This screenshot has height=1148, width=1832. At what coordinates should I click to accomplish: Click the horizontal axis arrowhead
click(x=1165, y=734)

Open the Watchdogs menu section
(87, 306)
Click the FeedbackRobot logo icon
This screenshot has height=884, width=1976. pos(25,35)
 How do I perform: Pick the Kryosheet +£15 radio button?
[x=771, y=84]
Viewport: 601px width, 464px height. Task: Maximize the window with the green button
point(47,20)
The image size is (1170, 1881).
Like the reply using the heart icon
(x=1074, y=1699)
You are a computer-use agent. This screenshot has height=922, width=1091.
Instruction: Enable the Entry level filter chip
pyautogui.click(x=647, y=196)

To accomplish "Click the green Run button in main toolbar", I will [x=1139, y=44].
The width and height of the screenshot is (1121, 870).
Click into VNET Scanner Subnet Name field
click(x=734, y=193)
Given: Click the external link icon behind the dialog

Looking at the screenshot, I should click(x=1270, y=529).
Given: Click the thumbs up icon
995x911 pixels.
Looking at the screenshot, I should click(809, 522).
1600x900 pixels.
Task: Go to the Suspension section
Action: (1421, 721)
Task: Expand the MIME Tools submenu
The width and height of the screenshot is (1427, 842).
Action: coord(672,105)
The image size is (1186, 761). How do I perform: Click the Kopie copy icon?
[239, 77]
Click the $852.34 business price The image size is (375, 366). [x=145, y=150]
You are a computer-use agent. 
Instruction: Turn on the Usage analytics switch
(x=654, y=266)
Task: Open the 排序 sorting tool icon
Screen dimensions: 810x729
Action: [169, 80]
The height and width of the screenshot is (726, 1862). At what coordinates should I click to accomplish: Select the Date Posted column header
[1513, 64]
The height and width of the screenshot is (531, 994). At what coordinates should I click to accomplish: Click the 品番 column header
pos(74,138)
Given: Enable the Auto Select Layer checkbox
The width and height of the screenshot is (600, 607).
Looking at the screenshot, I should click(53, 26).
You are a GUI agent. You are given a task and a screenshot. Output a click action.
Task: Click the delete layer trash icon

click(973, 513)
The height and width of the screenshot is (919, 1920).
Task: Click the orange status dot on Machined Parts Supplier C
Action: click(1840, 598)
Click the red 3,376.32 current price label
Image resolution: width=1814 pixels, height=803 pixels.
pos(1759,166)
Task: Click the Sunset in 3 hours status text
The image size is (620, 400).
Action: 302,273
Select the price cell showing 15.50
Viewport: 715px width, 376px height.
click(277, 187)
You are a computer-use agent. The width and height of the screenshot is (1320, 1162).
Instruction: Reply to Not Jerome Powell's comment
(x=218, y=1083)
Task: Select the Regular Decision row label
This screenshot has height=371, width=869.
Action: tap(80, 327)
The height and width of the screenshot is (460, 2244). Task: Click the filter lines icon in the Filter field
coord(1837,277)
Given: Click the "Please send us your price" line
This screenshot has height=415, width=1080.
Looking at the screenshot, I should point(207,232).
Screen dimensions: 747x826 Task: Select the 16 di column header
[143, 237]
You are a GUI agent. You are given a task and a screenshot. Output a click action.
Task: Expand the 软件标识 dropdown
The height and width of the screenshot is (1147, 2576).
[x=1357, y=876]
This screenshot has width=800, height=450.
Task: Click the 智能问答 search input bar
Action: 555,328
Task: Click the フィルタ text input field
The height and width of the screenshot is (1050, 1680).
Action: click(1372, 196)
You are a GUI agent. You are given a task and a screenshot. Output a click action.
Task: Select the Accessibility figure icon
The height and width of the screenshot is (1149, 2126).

Task brief: Keeping each line intact, set down the entire listing once more.

Response to the task:
This screenshot has height=1148, width=1832. At what coordinates should I click to accomplish: Click the horizontal axis arrowhead
click(x=1165, y=734)

Open the Watchdogs menu section
(87, 306)
Click the FeedbackRobot logo icon
This screenshot has height=884, width=1976. pos(25,35)
 How do I perform: Pick the Kryosheet +£15 radio button?
[x=771, y=84]
Viewport: 601px width, 464px height. Task: Maximize the window with the green button
point(47,20)
The image size is (1170, 1881).
Like the reply using the heart icon
(x=1074, y=1699)
You are a computer-use agent. This screenshot has height=922, width=1091.
Instruction: Enable the Entry level filter chip
pyautogui.click(x=647, y=196)

To accomplish "Click the green Run button in main toolbar", I will [x=1139, y=44].
The width and height of the screenshot is (1121, 870).
Click into VNET Scanner Subnet Name field
click(x=734, y=193)
Given: Click the external link icon behind the dialog

Looking at the screenshot, I should click(x=1270, y=529).
Given: Click the thumbs up icon
995x911 pixels.
Looking at the screenshot, I should click(809, 522).
1600x900 pixels.
Task: Go to the Suspension section
Action: (1421, 721)
Task: Expand the MIME Tools submenu
The width and height of the screenshot is (1427, 842).
Action: coord(672,105)
The image size is (1186, 761). How do I perform: Click the Kopie copy icon?
[239, 77]
Click the $852.34 business price The image size is (375, 366). [x=145, y=150]
You are a computer-use agent. 
Instruction: Turn on the Usage analytics switch
(x=654, y=266)
Task: Open the 排序 sorting tool icon
Screen dimensions: 810x729
Action: [169, 80]
The height and width of the screenshot is (726, 1862). At what coordinates should I click to accomplish: Select the Date Posted column header
[1513, 64]
The height and width of the screenshot is (531, 994). At what coordinates should I click to accomplish: Click the 品番 column header
pos(74,138)
Given: Enable the Auto Select Layer checkbox
The width and height of the screenshot is (600, 607).
Looking at the screenshot, I should click(53, 26).
You are a GUI agent. You are given a task and a screenshot. Output a click action.
Task: Click the delete layer trash icon

click(973, 513)
The height and width of the screenshot is (919, 1920).
Task: Click the orange status dot on Machined Parts Supplier C
Action: click(1840, 598)
Click the red 3,376.32 current price label
Image resolution: width=1814 pixels, height=803 pixels.
pos(1759,166)
Task: Click the Sunset in 3 hours status text
The image size is (620, 400).
Action: 302,273
Select the price cell showing 15.50
Viewport: 715px width, 376px height.
click(277, 187)
You are a computer-use agent. The width and height of the screenshot is (1320, 1162).
Instruction: Reply to Not Jerome Powell's comment
(x=218, y=1083)
Task: Select the Regular Decision row label
This screenshot has height=371, width=869.
Action: tap(80, 327)
The height and width of the screenshot is (460, 2244). Task: Click the filter lines icon in the Filter field
coord(1837,277)
Given: Click the "Please send us your price" line
This screenshot has height=415, width=1080.
Looking at the screenshot, I should point(207,232).
Screen dimensions: 747x826 Task: Select the 16 di column header
[143, 237]
You are a GUI agent. You are given a task and a screenshot. Output a click action.
Task: Expand the 软件标识 dropdown
The height and width of the screenshot is (1147, 2576).
[x=1357, y=876]
This screenshot has width=800, height=450.
Task: Click the 智能问答 search input bar
Action: 555,328
Task: Click the フィルタ text input field
The height and width of the screenshot is (1050, 1680).
Action: click(1372, 196)
You are a GUI agent. You are given a task and a screenshot. Output a click action.
Task: Select the Accessibility figure icon
The height and width of the screenshot is (1149, 2126).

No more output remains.